Compared to leasing a brand new car, the obvious advantage of leasing a used car is lower monthly payments. Also, if you have no credit, little credit, or bad credit, a lender may more readily approve you for a car that’s depreciated in value as opposed to a brand new one. But what about when you compare a used car lease to car finance? A few perks for leasing a used car (versus getting a car loan) include:
- Lower monthly payments. Since you’re only paying for the depreciation of your car during your use of it, there’s a good chance that your lease payments will be lower than with a car loan.
- More Optionality. At the end of your lease, you have the option to give the car back without any ongoing payments.
- You can get more car for your money. If you can’t afford a brand new luxury car, you might be able to lease a pre-owned luxury vehicle (BMW, Audi, Mercedes) within your budget.
If you do choose to pursue used car leasing, there are a few drawbacks to keep in mind too:
- No equity. Typically, you won’t own the car at the end of all those payments– you’ll be starting from square one again. However, you might get the chance to buy the car at the end of the term.
- Wear & tear penalties. Like leasing a new car, any excessive wear and tear is your responsibility, and you could be charged for it at the end of the term. If you do choose to lease a car, get into the habit of routine maintenance. Remember, you do not own a leased car, and it needs to be returned in the pre-agreed condition. Also, if you don’t have the car under warranty, repairs are on you. So make sure you know what terms you’re signing up for before you put pen to paper.
- Early termination fees. If you think a used car lease means less commitment, you might want to reconsider that notion. Leases usually come with hefty fees if you want to end your term early.
- It’s difficult to find a dealership that offers them. Whether your credit is good or bad, it can be challenging to find a local dealership that can offer you a used car lease. A lease takeover might be easier to find and worth exploring.
What About Certified Pre-Owned Leases?
If you can find a dealership that offers to lease for certified pre-owned cars, it’s an option worth exploring. In these cases, the lease usually works through the manufacturer’s own finance house, and not a third-party institution. CPO leases typically have access to lower interest rates, similar to advertised leases on new cars, called subvented interest rates. For example, BMW Canada’s special offers for pre-owned leases have been as low as 0.99%.
Unfortunately, CPO leases are rare and usually reserved for luxury brands. If you do find one, a good credit rating is normally required.
What About Short Term Used Car Leasing?
If you’re looking at renting a car while on an extended vacation, attending school, or while posted away from home for work, the costs can add up quickly.
Short-term car leasing is a worthy alternative to consider. But whether you’re looking at a 3-month, 6-month, or one-year lease, you will likely face higher monthly payments than a long-term lease.
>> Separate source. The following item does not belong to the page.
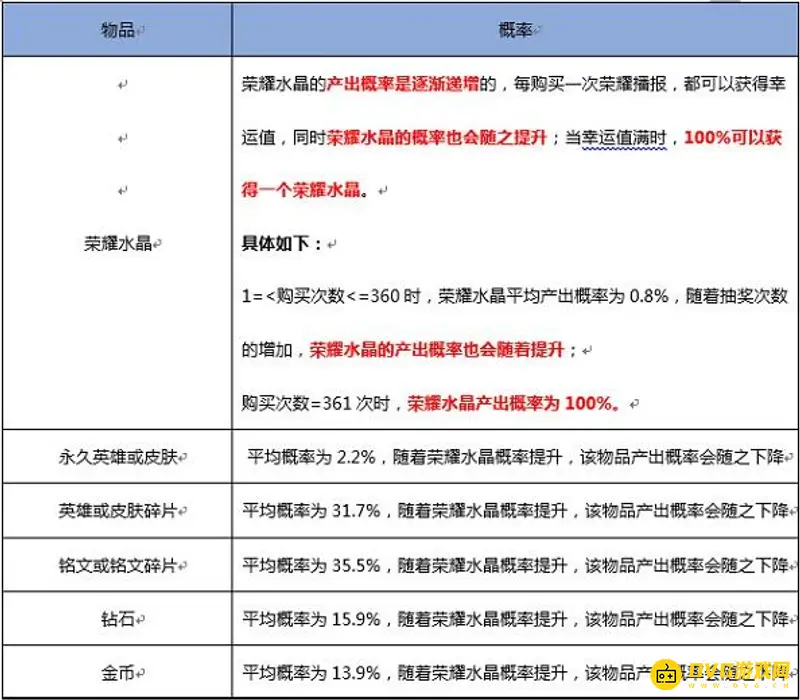The image size is (800, 700).
Task: Click the WWW.DVG.CN watermark URL
Action: (x=740, y=685)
However, your payments will surely be lower than renting a car, so a short term used car lease might be a good option to pursue—if you can find one!
How Leasing a Used Car Works
Aside from the vehicle itself, the process of leasing a used car is strikingly similar to a new vehicle.
- The vehicle’s ‘sale’ value is broken down between the leased portion and the residual value – the estimated vehicle value at the end of the lease.
- You’ll be required to complete a credit application to qualify for leasing. The interest rate and terms for the used car lease will normally depend on the details of your income and credit report.
- When the lease maturity date comes near, you’ll usually have the option to return the car to the dealership in reasonable condition or pay the residual value and keep the car.
Can you lease a used car with bad credit?
Generally, you need to have good credit to secure a car lease, but you might have a better chance of getting approved for a used car lease. However, some companies that offer used car leases ask for weekly or biweekly payments to offset their risk of working with bad credit customers.
If having bad credit is a concern for you, used car financing might be a better option. There is a growing number of dealerships with special financing departments that make it easier than ever to get approved for a car loan with bad credit.
Used car lease vs. used car finance
As mentioned, used car leases are hard to come by. However, in the world of car financing, the used car market is extremely robust. Why not finance your next car purchase? Maybe you don’t want the long term commitment of car ownership, or maybe you think you can’t afford it. But a car loan might be more affordable than you think, and it offers:
- No money down options.
- Ownership at the end of the term.
- Easier approval for bad credit customers (compared to leases).